It’s の + かな. の gives an explanatory tone, かな is “I wonder”. It’s fairly similar to “のだろうか”

p7

I just want to point out that まもなく is 間 + も + ない (adverbial form), as in “there’s not even an interval [of time]”, hence “soon” or “in a brief moment”. I find it useful to notice that to remember the meaning.
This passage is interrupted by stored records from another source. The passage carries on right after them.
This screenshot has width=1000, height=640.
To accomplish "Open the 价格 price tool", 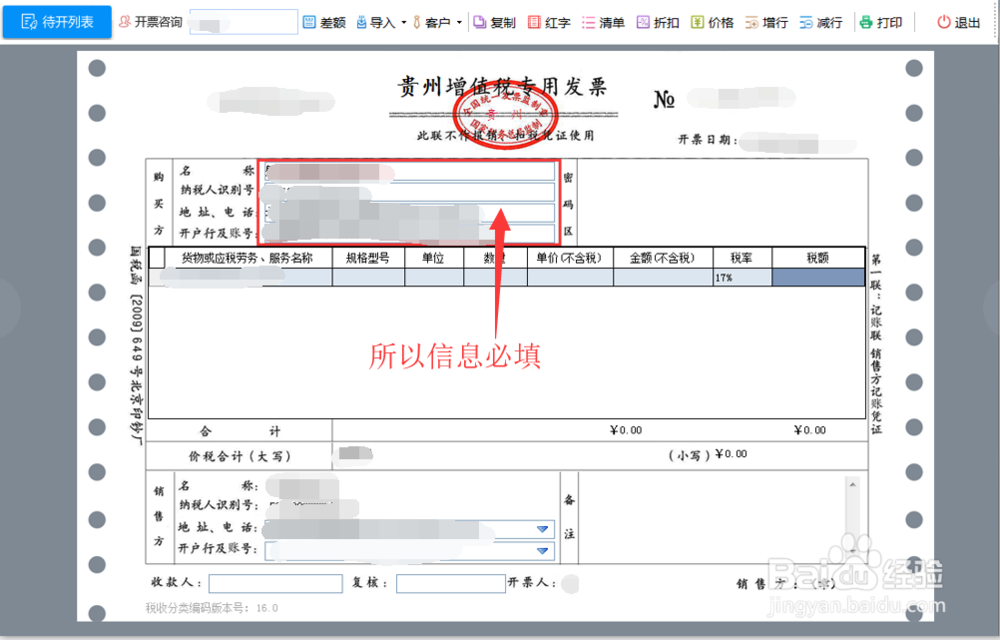I will click(x=712, y=21).
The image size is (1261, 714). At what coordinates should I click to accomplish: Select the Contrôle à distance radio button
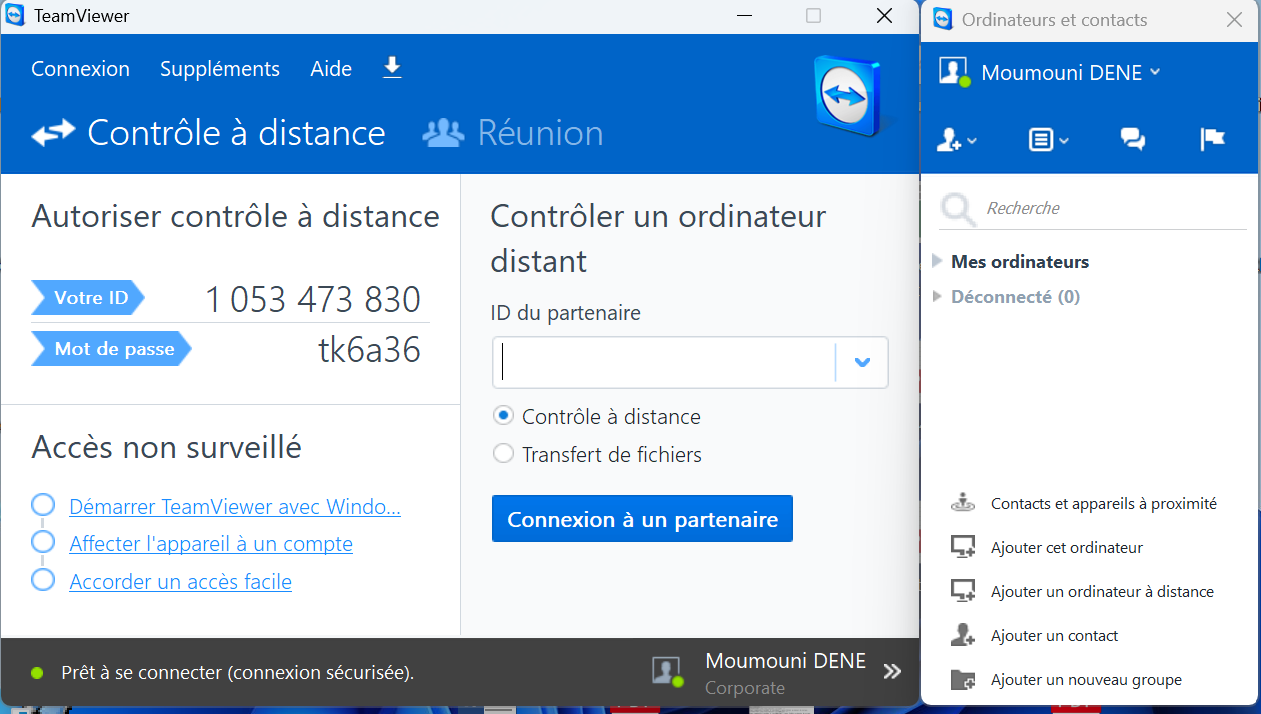504,416
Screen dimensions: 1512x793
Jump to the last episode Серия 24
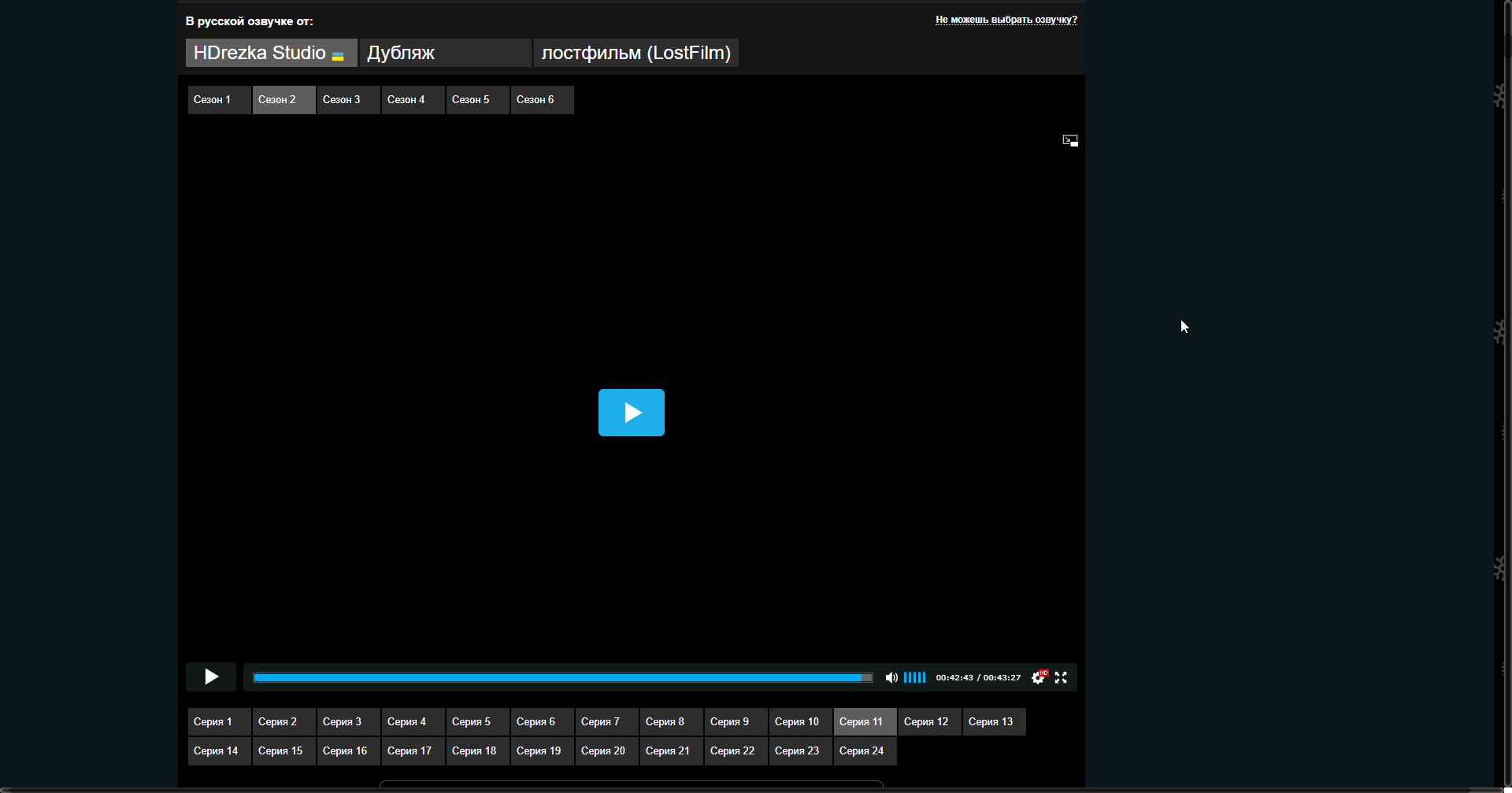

That’s not how I interpret it, I think you’re supposed you read all square boxes together as some kind of narration (including the box on the previous page IMO):

私の世界

cute things and…
friends…
university…
SNS…

And then the next page happens and things “derail” somehow. The boxes will continue in next week’s reading, I think it’ll make more sense when you put it all together.

author comment

Here it is transcribed if you want to dig deeper:

こんにちは。初めまして「ゆびさきと恋々」1巻です。
こちらは講談社さん[1]のデザートにて連載中です。
出版社が変わり、題材も色々と大変な連載ですが女性漫画と手話がうまく溶け込むよう、きゅんきゅんできる手話漫画を目指していきたいです。
よろしくお願いします!
森下Suu

It’s definitely a bit hard for the ABC but it’s just a comment on the publication history, the author’s intent and a thank you to the reader. You can safely ignore it, it’s not part of the story.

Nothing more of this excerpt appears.